Beispiel: Marc K. wurde mit der Handykamera heimlich von Mitschülern auf der Schultoilette gefilmt. Der 20sekündige Clip machte erst auf dem Schulhof die Runde, dann wurde er bei YouTube hochgeladen und innerhalb weniger Tage 2.000 Mal angesehen.


Aber nicht nur per Video werden Kinder regel-recht gequält. „Eine Hass-Seite im Online-Netzwerk, ständige Beleidigungen per SMS, der Ausschluss aus einer Gruppe Onlinespieler – es gibt zahlreiche Formen, wie Kinder mit den modernen Medien gemobbt werden“, weiß Markus Gerstmann, Medienpädagoge vom ServiceBureau Jugendinformation Bremen.

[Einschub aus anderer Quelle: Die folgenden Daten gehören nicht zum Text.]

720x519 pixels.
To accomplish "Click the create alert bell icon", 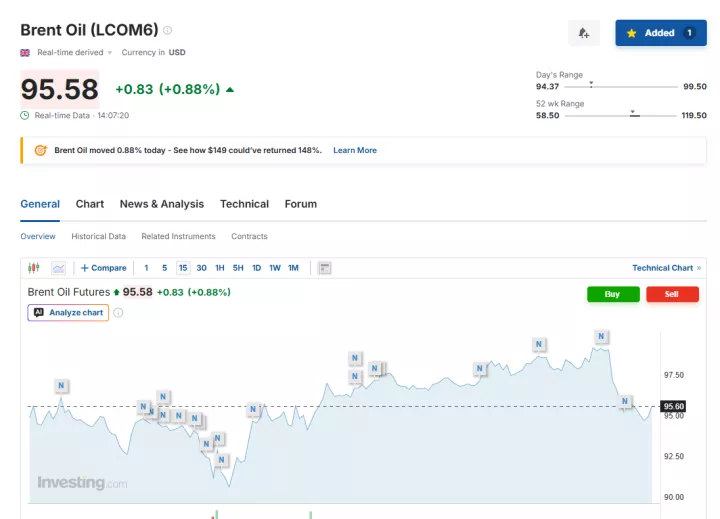I will click(583, 33).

Die Folgen sind oft fatal. Gerstmann erinnert sich an einen Fall vor ein paar Monaten. Ein muslimisches Mädchen feiert zu Hause mit Freundinnen. Bei der ausgelassenen Stimmung trägt sie das Haar offen ohne Kopftuch. Eines der Mädchen macht Fotos. Wochen später zerstreiten sie sich. Die Bilder landen im Netz mit dem Titel „männergeile Schlampe!“. Die Eltern sehen das und es gibt heftigen Streit.


Cyber-Bullying ist für Außenstehende schwer zu erkennen. Deshalb unterschätzen Erwachsene häufig, wie sehr die Opfer darunter leiden.

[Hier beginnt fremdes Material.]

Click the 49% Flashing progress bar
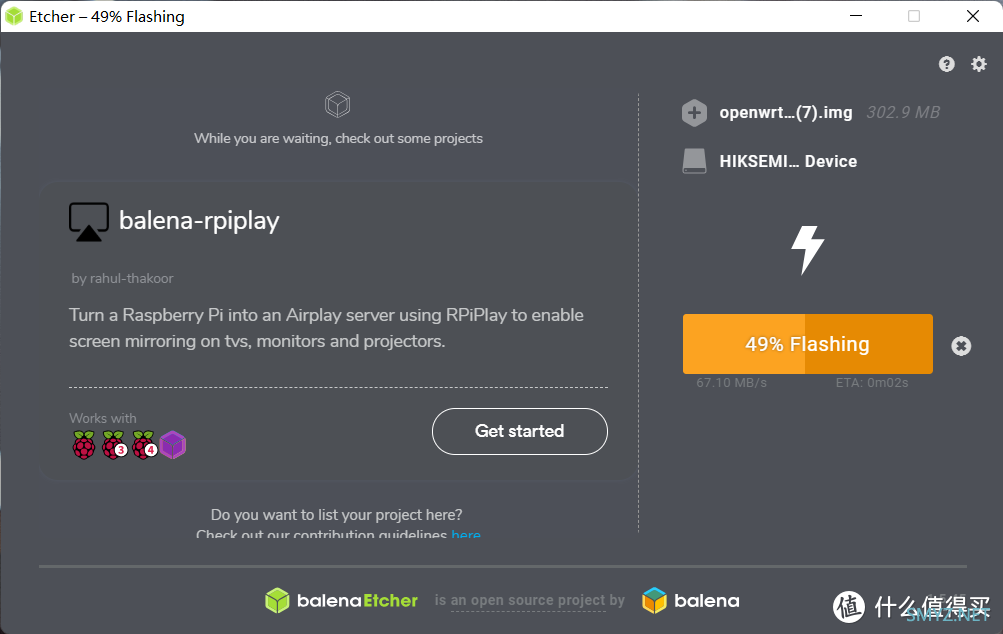(807, 344)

Was können Eltern tun, wenn ihr Kind Opfer ist?
Das Wichtigste ist: Schnell handeln.


Erster Schritt: Beweise sichern. Machen Sie einen Screenshot der unerwünschten Fotos und Informationen und notieren Sie die Namen/ Nicknames der verantwortlichen Nutzer. Sprechen Sie die Schule an, damit Cyber-Mobbing dort zum Thema gemacht wird.


Zweiter Schritt: Den Betreiber der Seite, auf der die Bilder oder Inhalte aufgetaucht sind, dazu auffordern, diese umgehend zu löschen. Sollten Sie hierbei Hilfe benötigen, können Sie sich an eine Beschwerdestelle wie z.B. www.jugendschutz. net wenden.


Dritter Schritt: Bei massiven Eingriffen in die Persönlichkeitsrechte sollten Sie die verantwortlichen Nutzer bei der Polizei zur Anzeige bringen.